▶ Selected text
[Start]

Fig. 2: Module concept for the vertex detector at the International Linear Collider (ILC) and mechanical samples of thinned silicon modules (50μm) supported by a thicker frame of silicon.

A new generation of DEPFET active pixel sensors with 25μm pixel size was developed at the MPI Semiconductor Laboratory to meet the requirements in the point measurement resolution and multiple track separation. A new technology with two metal and two poly-silicon conducting layers has been established at the HLL for the production of prototype arrays. The produced DEPFETs show the expected and previously simulated behavior. Moreover, a new technology for thin semiconductor sensors with electrically active back side based on direct wafer bonding and deep wet etching was invented at the laboratory. The feasibility of this approach was shown with the production of 50μm thin PiN diodes of various areas up to 6.5cm2. The dominant background of pair-produced electrons which penetrate the inner layer of the vertex detector at the ILC imposes a requirement on radiation hardness of about 100krad for a 5 year life time. In addition there is NIEL (Non Ionizing Energy Loss) damage due to the neutron background which is estimated to be at the level of 109 1MeV-neutrons/cm2 per year. Since there is no charge transfer during operation of DEPFET matrices, damage of the silicon bulk due to NIEL is of minor importance for this kind of devices. However, all MOS devices are inherently susceptible to ionizing radiation. The main total ionizing dose effects are the shift of the threshold voltage to more negative values caused by radiation induced charge build up in the oxide and interfacial regions, build up of states at the interface between Si and SiO2 resulting in an increased sub-threshold slope and possibly a higher 1/f noise, and the reduction of the transconductance due to a lower mobility of the charge carriers in the channel after irradiation. MOS-type DEPFETs have been irradiated with up to 1Mrad with a 60Co source and show even after this severe damage still a good spectroscopic performance (see Fig. 3).

[End]

[Entries for locating words and elements]
[Start]

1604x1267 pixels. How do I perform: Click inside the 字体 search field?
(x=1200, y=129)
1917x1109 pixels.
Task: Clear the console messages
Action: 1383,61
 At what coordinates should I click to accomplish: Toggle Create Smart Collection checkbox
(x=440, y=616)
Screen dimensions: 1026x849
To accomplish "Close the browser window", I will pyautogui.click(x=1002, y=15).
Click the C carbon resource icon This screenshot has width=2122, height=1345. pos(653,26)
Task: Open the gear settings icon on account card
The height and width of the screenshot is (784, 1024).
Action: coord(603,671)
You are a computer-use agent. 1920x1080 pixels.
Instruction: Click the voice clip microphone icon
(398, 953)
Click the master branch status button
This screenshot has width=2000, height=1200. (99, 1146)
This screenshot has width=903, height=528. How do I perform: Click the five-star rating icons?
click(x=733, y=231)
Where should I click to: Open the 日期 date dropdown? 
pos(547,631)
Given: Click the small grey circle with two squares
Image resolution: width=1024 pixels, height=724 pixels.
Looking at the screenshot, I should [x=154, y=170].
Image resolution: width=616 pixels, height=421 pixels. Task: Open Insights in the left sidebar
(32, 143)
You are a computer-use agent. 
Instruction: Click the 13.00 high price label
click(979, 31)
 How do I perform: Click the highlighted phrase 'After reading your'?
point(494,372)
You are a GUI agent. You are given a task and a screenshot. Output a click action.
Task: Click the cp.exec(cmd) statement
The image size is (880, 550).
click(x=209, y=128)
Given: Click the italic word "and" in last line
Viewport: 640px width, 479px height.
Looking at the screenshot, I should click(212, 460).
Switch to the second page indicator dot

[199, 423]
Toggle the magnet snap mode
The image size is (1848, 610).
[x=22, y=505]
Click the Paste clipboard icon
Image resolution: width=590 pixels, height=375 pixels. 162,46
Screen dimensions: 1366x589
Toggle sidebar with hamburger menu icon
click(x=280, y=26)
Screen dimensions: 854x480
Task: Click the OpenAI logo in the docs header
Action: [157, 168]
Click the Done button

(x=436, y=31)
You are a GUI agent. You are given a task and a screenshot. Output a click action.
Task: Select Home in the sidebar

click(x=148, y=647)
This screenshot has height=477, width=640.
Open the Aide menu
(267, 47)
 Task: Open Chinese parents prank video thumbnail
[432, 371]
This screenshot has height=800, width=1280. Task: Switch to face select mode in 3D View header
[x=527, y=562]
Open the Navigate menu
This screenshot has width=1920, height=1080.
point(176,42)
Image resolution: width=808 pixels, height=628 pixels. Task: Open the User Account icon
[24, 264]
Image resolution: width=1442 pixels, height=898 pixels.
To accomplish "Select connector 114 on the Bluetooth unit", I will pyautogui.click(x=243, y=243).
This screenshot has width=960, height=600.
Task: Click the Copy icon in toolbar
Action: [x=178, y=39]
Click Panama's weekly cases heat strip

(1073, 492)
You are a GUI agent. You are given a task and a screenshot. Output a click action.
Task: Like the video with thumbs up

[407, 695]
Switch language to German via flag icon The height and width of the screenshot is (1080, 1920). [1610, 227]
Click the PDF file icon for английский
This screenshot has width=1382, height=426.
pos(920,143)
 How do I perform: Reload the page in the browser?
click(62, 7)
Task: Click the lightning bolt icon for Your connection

[End]

▶ Set problem
Answer these questions using the DEPFET sensor text:
1. What pixel size do the new generation of DEPFET active pixel sensors have?
2. Up to what area were the 50μm thin PiN diodes produced?
3. With what source were the MOS-type DEPFETs irradiated, and up to what dose?

▶ Correct result
1. 25μm
2. 6.5cm2
3. A 60Co source, up to 1Mrad